### TASK TO COMPLETE
Set all the entries down again, unaltered.

### RECORDS FOR THE TASK
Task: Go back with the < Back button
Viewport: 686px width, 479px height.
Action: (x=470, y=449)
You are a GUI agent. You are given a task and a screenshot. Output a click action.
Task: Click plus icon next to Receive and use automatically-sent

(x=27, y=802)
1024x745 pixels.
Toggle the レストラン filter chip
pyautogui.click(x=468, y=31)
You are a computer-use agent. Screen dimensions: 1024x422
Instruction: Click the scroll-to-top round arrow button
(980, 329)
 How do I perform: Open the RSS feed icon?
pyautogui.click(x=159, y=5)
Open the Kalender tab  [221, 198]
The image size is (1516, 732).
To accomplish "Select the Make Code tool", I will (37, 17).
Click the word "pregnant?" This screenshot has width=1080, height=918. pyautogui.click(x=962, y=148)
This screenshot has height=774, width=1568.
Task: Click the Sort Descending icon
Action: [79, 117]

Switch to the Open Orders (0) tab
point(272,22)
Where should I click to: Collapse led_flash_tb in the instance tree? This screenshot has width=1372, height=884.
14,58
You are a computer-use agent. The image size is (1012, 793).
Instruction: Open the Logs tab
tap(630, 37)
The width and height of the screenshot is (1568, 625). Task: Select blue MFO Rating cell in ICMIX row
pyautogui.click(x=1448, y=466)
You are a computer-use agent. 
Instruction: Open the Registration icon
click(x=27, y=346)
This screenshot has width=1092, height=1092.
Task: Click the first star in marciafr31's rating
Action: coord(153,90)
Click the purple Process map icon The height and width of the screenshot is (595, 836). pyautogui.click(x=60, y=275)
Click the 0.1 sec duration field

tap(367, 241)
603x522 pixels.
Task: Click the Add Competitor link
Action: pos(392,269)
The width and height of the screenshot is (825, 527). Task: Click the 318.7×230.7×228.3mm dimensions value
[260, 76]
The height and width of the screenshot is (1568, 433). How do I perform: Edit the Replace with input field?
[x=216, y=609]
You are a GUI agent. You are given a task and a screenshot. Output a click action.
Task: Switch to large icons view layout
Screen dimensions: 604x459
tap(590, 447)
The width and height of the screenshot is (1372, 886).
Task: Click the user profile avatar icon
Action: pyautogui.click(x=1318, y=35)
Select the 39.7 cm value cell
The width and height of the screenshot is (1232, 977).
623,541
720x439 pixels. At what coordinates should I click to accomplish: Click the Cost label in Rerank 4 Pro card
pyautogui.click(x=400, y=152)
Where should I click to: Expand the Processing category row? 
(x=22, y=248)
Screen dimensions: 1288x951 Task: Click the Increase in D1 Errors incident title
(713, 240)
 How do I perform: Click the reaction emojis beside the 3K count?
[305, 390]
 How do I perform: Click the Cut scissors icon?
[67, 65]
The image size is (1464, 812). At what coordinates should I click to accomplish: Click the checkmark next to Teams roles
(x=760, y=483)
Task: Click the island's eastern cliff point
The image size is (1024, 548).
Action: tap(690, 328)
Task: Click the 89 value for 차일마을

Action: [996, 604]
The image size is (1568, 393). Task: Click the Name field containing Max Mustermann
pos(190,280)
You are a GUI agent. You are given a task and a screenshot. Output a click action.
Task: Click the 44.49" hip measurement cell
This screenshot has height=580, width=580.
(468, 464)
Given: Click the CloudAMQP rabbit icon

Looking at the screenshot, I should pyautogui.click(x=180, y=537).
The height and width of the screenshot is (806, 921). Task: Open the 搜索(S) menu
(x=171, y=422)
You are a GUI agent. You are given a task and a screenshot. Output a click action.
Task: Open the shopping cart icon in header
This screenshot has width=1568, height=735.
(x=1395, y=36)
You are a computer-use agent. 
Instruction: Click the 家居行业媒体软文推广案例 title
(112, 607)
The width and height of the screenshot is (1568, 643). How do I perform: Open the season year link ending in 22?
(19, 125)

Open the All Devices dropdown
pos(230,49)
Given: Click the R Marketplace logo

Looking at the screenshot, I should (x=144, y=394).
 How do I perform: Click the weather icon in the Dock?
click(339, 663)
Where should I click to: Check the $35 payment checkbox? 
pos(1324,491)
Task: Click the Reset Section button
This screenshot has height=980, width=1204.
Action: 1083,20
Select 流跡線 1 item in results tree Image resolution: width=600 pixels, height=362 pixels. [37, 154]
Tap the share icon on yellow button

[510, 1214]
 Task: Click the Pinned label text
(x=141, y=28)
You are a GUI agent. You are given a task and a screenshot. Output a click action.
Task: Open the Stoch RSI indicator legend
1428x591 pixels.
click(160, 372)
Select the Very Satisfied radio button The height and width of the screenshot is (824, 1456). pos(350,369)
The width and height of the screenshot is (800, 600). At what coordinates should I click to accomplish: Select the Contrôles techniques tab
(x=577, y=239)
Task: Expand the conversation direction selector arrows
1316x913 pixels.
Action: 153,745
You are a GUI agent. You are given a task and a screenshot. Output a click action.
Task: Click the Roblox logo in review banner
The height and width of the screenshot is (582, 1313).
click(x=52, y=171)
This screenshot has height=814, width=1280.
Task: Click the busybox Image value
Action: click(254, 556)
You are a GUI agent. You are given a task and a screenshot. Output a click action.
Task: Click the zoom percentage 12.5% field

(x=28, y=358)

### RESPONSE TO THE TASK
Task: Go back with the < Back button
Viewport: 686px width, 479px height.
Action: (x=470, y=449)
You are a GUI agent. You are given a task and a screenshot. Output a click action.
Task: Click plus icon next to Receive and use automatically-sent

(x=27, y=802)
1024x745 pixels.
Toggle the レストラン filter chip
pyautogui.click(x=468, y=31)
You are a computer-use agent. Screen dimensions: 1024x422
Instruction: Click the scroll-to-top round arrow button
(980, 329)
 How do I perform: Open the RSS feed icon?
pyautogui.click(x=159, y=5)
Open the Kalender tab  [221, 198]
The image size is (1516, 732).
To accomplish "Select the Make Code tool", I will (37, 17).
Click the word "pregnant?" This screenshot has width=1080, height=918. pyautogui.click(x=962, y=148)
This screenshot has height=774, width=1568.
Task: Click the Sort Descending icon
Action: [79, 117]

Switch to the Open Orders (0) tab
point(272,22)
Where should I click to: Collapse led_flash_tb in the instance tree? This screenshot has width=1372, height=884.
14,58
You are a computer-use agent. The image size is (1012, 793).
Instruction: Open the Logs tab
tap(630, 37)
The width and height of the screenshot is (1568, 625). Task: Select blue MFO Rating cell in ICMIX row
pyautogui.click(x=1448, y=466)
You are a computer-use agent. 
Instruction: Open the Registration icon
click(x=27, y=346)
This screenshot has width=1092, height=1092.
Task: Click the first star in marciafr31's rating
Action: coord(153,90)
Click the purple Process map icon The height and width of the screenshot is (595, 836). pyautogui.click(x=60, y=275)
Click the 0.1 sec duration field

tap(367, 241)
603x522 pixels.
Task: Click the Add Competitor link
Action: pos(392,269)
The width and height of the screenshot is (825, 527). Task: Click the 318.7×230.7×228.3mm dimensions value
[260, 76]
The height and width of the screenshot is (1568, 433). How do I perform: Edit the Replace with input field?
[x=216, y=609]
You are a GUI agent. You are given a task and a screenshot. Output a click action.
Task: Switch to large icons view layout
Screen dimensions: 604x459
tap(590, 447)
The width and height of the screenshot is (1372, 886).
Task: Click the user profile avatar icon
Action: pyautogui.click(x=1318, y=35)
Select the 39.7 cm value cell
The width and height of the screenshot is (1232, 977).
623,541
720x439 pixels. At what coordinates should I click to accomplish: Click the Cost label in Rerank 4 Pro card
pyautogui.click(x=400, y=152)
Where should I click to: Expand the Processing category row? 
(x=22, y=248)
Screen dimensions: 1288x951 Task: Click the Increase in D1 Errors incident title
(713, 240)
 How do I perform: Click the reaction emojis beside the 3K count?
[305, 390]
 How do I perform: Click the Cut scissors icon?
[67, 65]
The image size is (1464, 812). At what coordinates should I click to accomplish: Click the checkmark next to Teams roles
(x=760, y=483)
Task: Click the island's eastern cliff point
The image size is (1024, 548).
Action: tap(690, 328)
Task: Click the 89 value for 차일마을

Action: [996, 604]
The image size is (1568, 393). Task: Click the Name field containing Max Mustermann
pos(190,280)
You are a GUI agent. You are given a task and a screenshot. Output a click action.
Task: Click the 44.49" hip measurement cell
This screenshot has height=580, width=580.
(468, 464)
Given: Click the CloudAMQP rabbit icon

Looking at the screenshot, I should pyautogui.click(x=180, y=537).
The height and width of the screenshot is (806, 921). Task: Open the 搜索(S) menu
(x=171, y=422)
You are a GUI agent. You are given a task and a screenshot. Output a click action.
Task: Open the shopping cart icon in header
This screenshot has width=1568, height=735.
(x=1395, y=36)
You are a computer-use agent. 
Instruction: Click the 家居行业媒体软文推广案例 title
(112, 607)
The width and height of the screenshot is (1568, 643). How do I perform: Open the season year link ending in 22?
(19, 125)

Open the All Devices dropdown
pos(230,49)
Given: Click the R Marketplace logo

Looking at the screenshot, I should (x=144, y=394).
 How do I perform: Click the weather icon in the Dock?
click(339, 663)
Where should I click to: Check the $35 payment checkbox? 
pos(1324,491)
Task: Click the Reset Section button
This screenshot has height=980, width=1204.
Action: 1083,20
Select 流跡線 1 item in results tree Image resolution: width=600 pixels, height=362 pixels. [37, 154]
Tap the share icon on yellow button

[510, 1214]
 Task: Click the Pinned label text
(x=141, y=28)
You are a GUI agent. You are given a task and a screenshot. Output a click action.
Task: Open the Stoch RSI indicator legend
1428x591 pixels.
click(160, 372)
Select the Very Satisfied radio button The height and width of the screenshot is (824, 1456). pos(350,369)
The width and height of the screenshot is (800, 600). At what coordinates should I click to accomplish: Select the Contrôles techniques tab
(x=577, y=239)
Task: Expand the conversation direction selector arrows
1316x913 pixels.
Action: 153,745
You are a GUI agent. You are given a task and a screenshot. Output a click action.
Task: Click the Roblox logo in review banner
The height and width of the screenshot is (582, 1313).
click(x=52, y=171)
This screenshot has height=814, width=1280.
Task: Click the busybox Image value
Action: click(254, 556)
You are a GUI agent. You are given a task and a screenshot. Output a click action.
Task: Click the zoom percentage 12.5% field

(x=28, y=358)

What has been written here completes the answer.